Time Share
I’m happy to report that the family has successfully rescued a pine tree from the cold and scary forest to live out the remainder of its days in the comfort of our living room. Lovingly adorned with festive lights, and a 25-year menagerie of ornaments, it will no longer be forced to live in constant fear of teenage squirrels carving their initials into its bark and necking among its boughs.
The tree is safe now, and we shall cherish its company forever…or until the first week or so of January. Whichever comes first.
Times when the whole family is able to be together can be hard to come by, but thankfully, this year it worked out. As the four of us drove through the Black Hills, I looked at the kids in the rearview mirror and wondered when the next time might be that we will all be together again?
I often took something as simple as the family being together in one vehicle for granted when the kids were little. All of us moving in the same direction, our plans linked, our time shared…seemed as if it would always be the way. Until it wasn’t. As Robert Frost wrote in his poem The Road Not Taken, “way leads on to way”. So it goes.

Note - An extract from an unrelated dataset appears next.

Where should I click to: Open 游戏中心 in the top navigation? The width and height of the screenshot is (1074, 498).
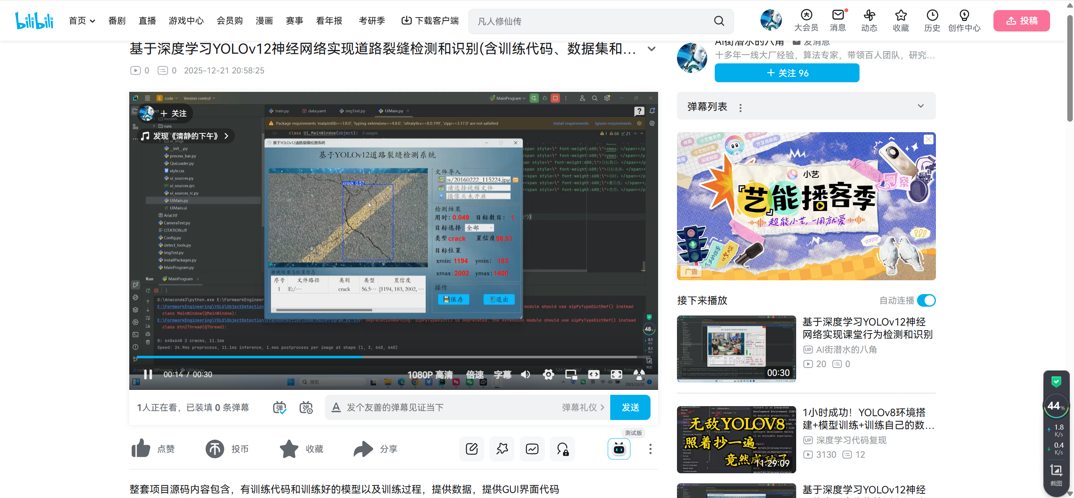pos(186,21)

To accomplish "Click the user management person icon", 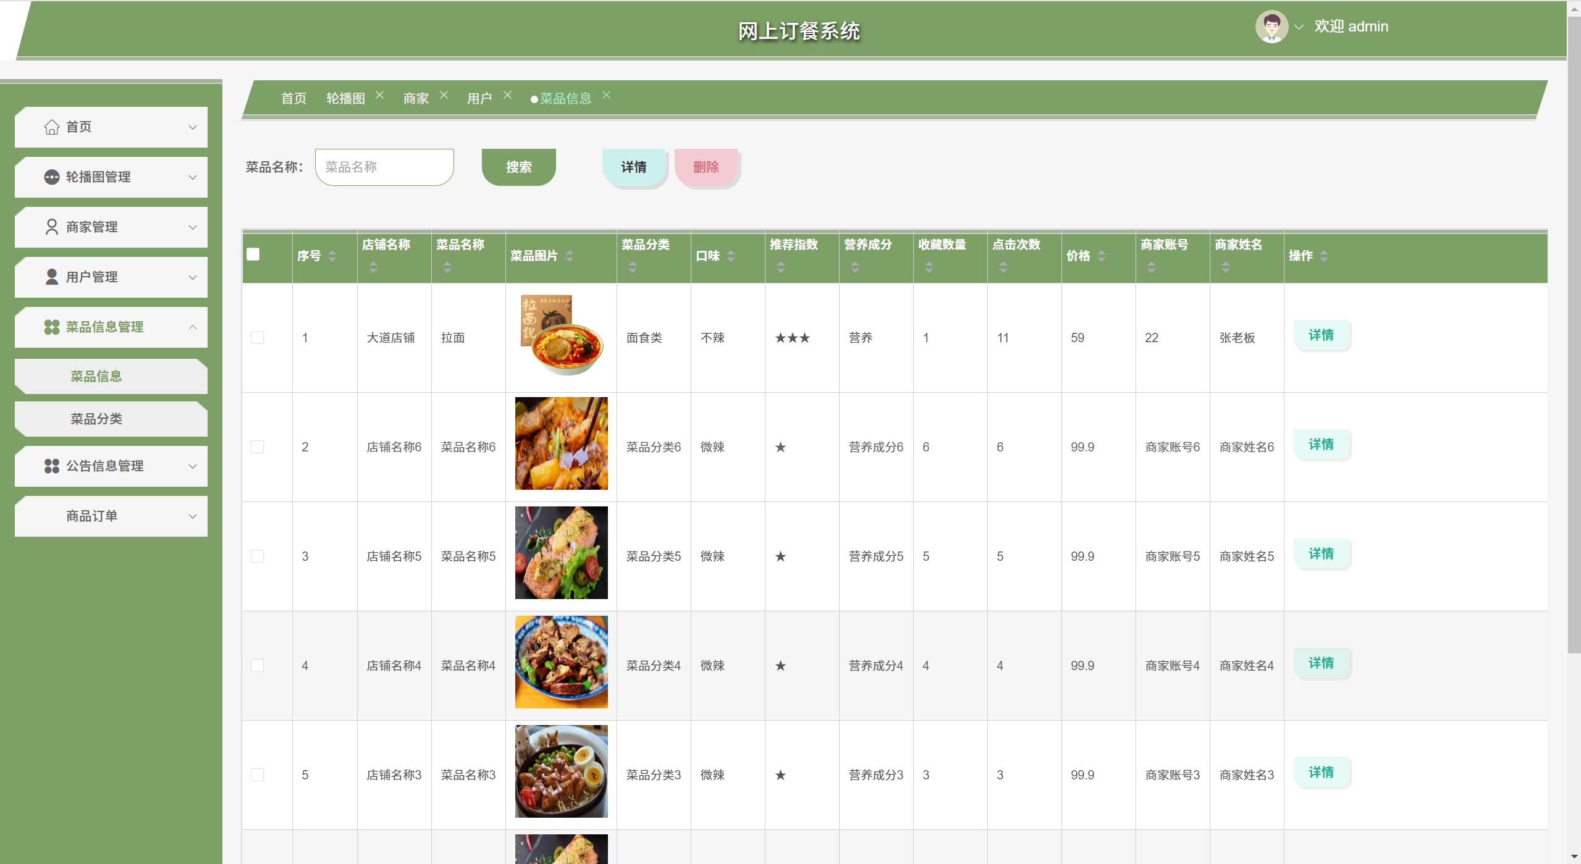I will coord(52,277).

Of course, we all know that being together in one vehicle with young kids is not always enjoyable for adults blessed with the ability to hear. There are many moments you would just as soon not revisit in mind or body. Moments when driving became difficult due to the blood rushing to your clenched hands and jaw. Moments when the only thing keeping you from throwing yourself from the moving wagon of whine was the fear of scuffing your favorite shoes.

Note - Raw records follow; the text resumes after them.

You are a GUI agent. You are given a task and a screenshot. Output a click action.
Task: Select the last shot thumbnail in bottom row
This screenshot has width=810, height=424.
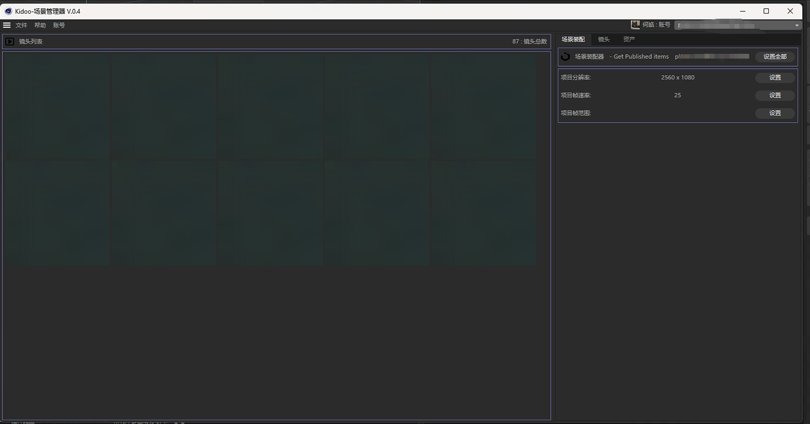point(483,213)
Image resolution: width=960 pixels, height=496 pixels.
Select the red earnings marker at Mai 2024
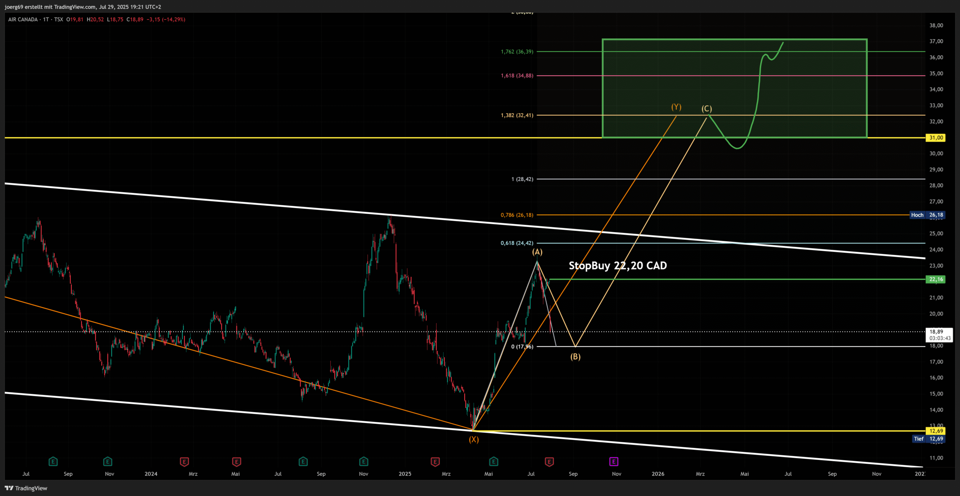236,461
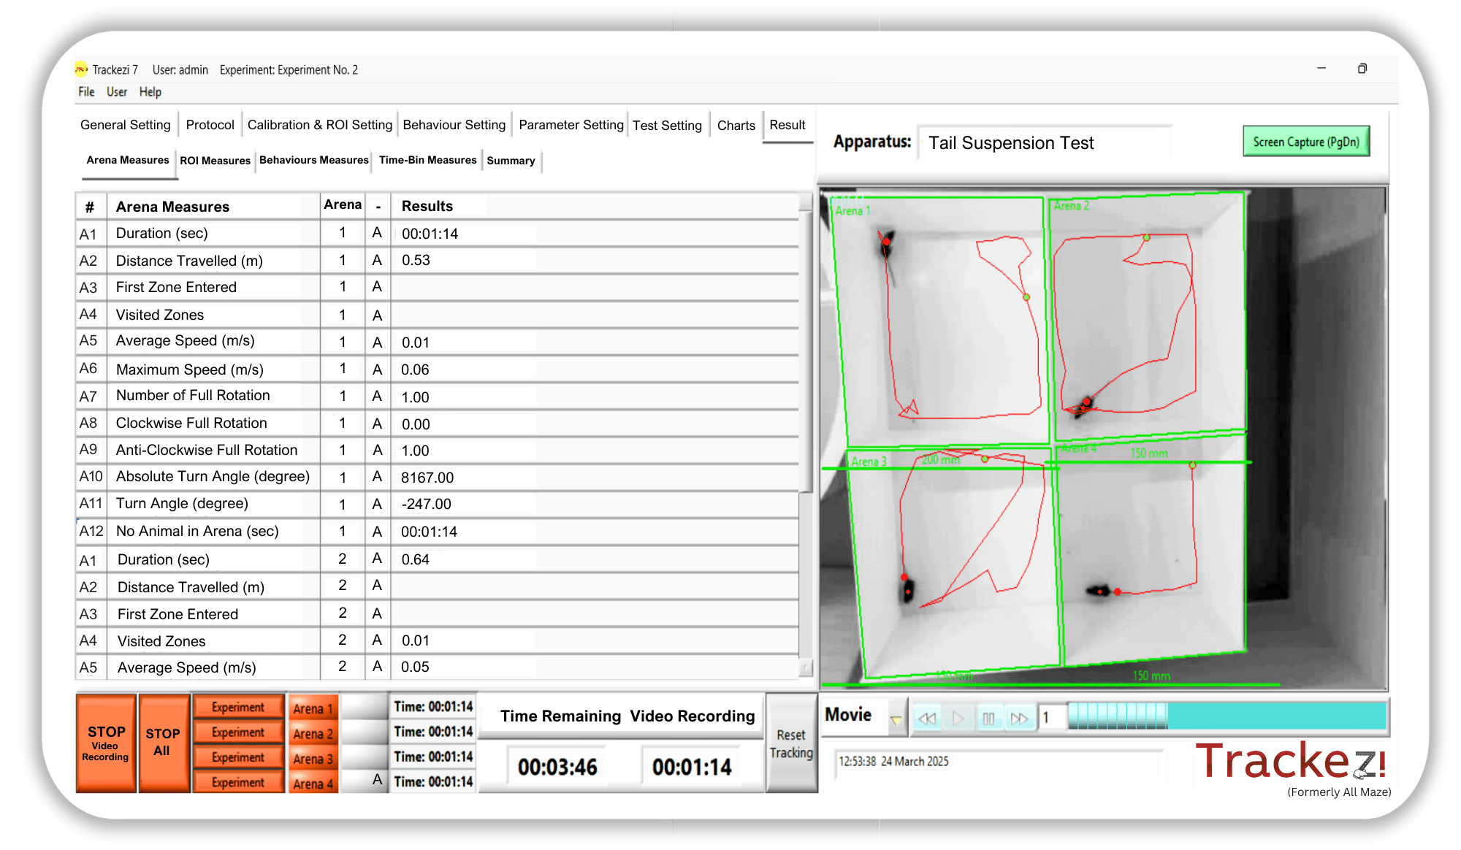Pause the movie playback
This screenshot has width=1461, height=850.
coord(988,719)

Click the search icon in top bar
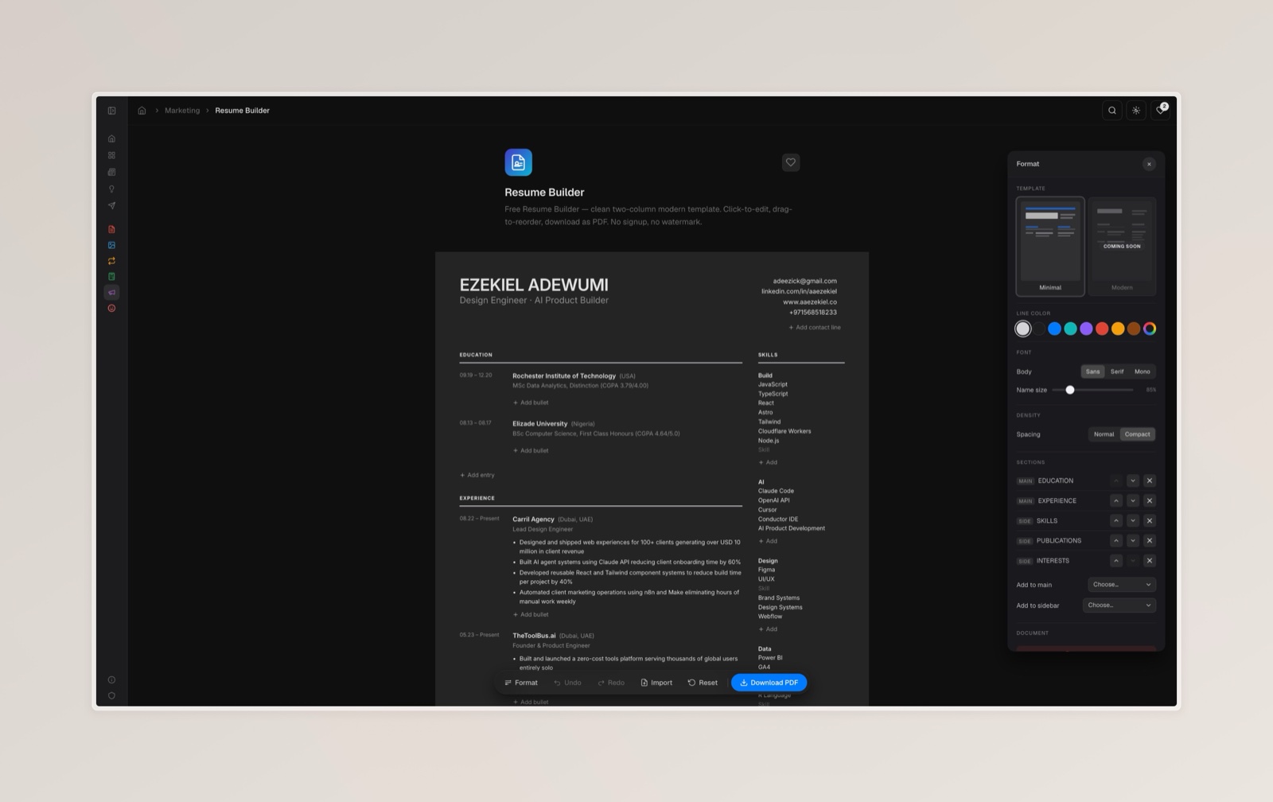tap(1111, 110)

The kids aren’t kids anymore, the bickering is mostly nonexistent and generally in jest. They are adults trying to make their own way, and I am grateful for such. Grateful for their gains, but occasionally a bit melancholy for the losses. It is of course better to have had the time and lost it than to have never had it, so I am sure to savor the times we get together. Gratefully savor the time in the moment, so that moment is more likely to be available as way leads on to way.

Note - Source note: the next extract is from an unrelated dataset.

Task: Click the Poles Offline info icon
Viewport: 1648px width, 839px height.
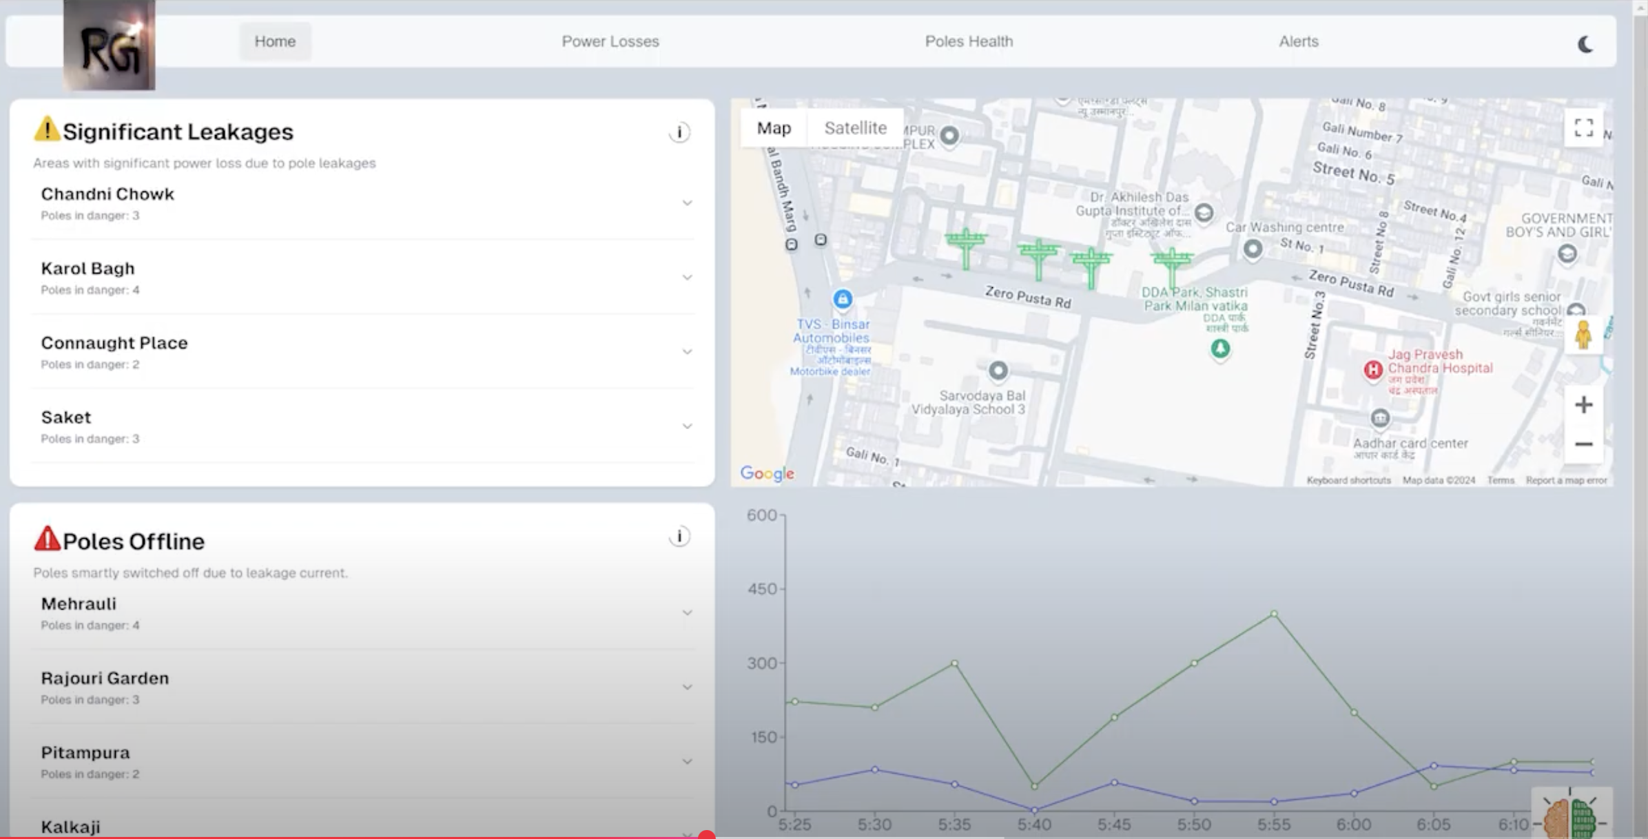Action: coord(679,537)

So, for now, we’re together. The kids are decorating the tree, hanging ornaments from all the years past. Ornaments of varying shapes and themes that represent whatever it was that was “big” in their lives at that particular time. Cinderella, Spider-Man, sports, travel, Buzz Lightyear and beyond.
As their lives expand the time we get together contracts. That is the way of it for families. That is part of the deal. I’ll let Mr. Frost take this one home…
I shall be telling this with a sigh
Somewhere ages and ages hence
Two roads diverged in a wood, and I
I took the one less traveled by,
And that has made all the difference.